§ RECORDS FOR THE EXERCISE:
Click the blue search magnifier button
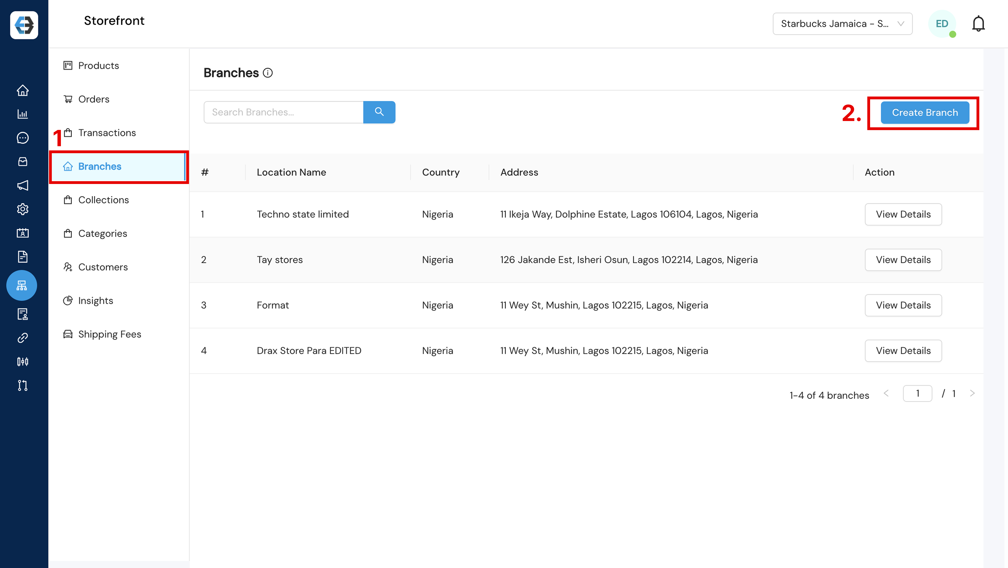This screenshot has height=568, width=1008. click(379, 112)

==

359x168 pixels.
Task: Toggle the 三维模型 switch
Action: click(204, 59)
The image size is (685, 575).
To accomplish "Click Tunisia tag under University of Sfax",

* * *

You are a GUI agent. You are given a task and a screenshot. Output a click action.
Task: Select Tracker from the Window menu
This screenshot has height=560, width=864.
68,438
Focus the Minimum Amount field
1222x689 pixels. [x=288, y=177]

§ SET PROBLEM:
Replace "accomplish" with "complete" in the lines that begin at the one containing "The image size is (685, 575)." and stop after the one containing "Tunisia tag under", leaving everything else unchanged, and output only those lines.

§ ANSWER BELOW:
The image size is (685, 575).
To complete "Click Tunisia tag under University of Sfax",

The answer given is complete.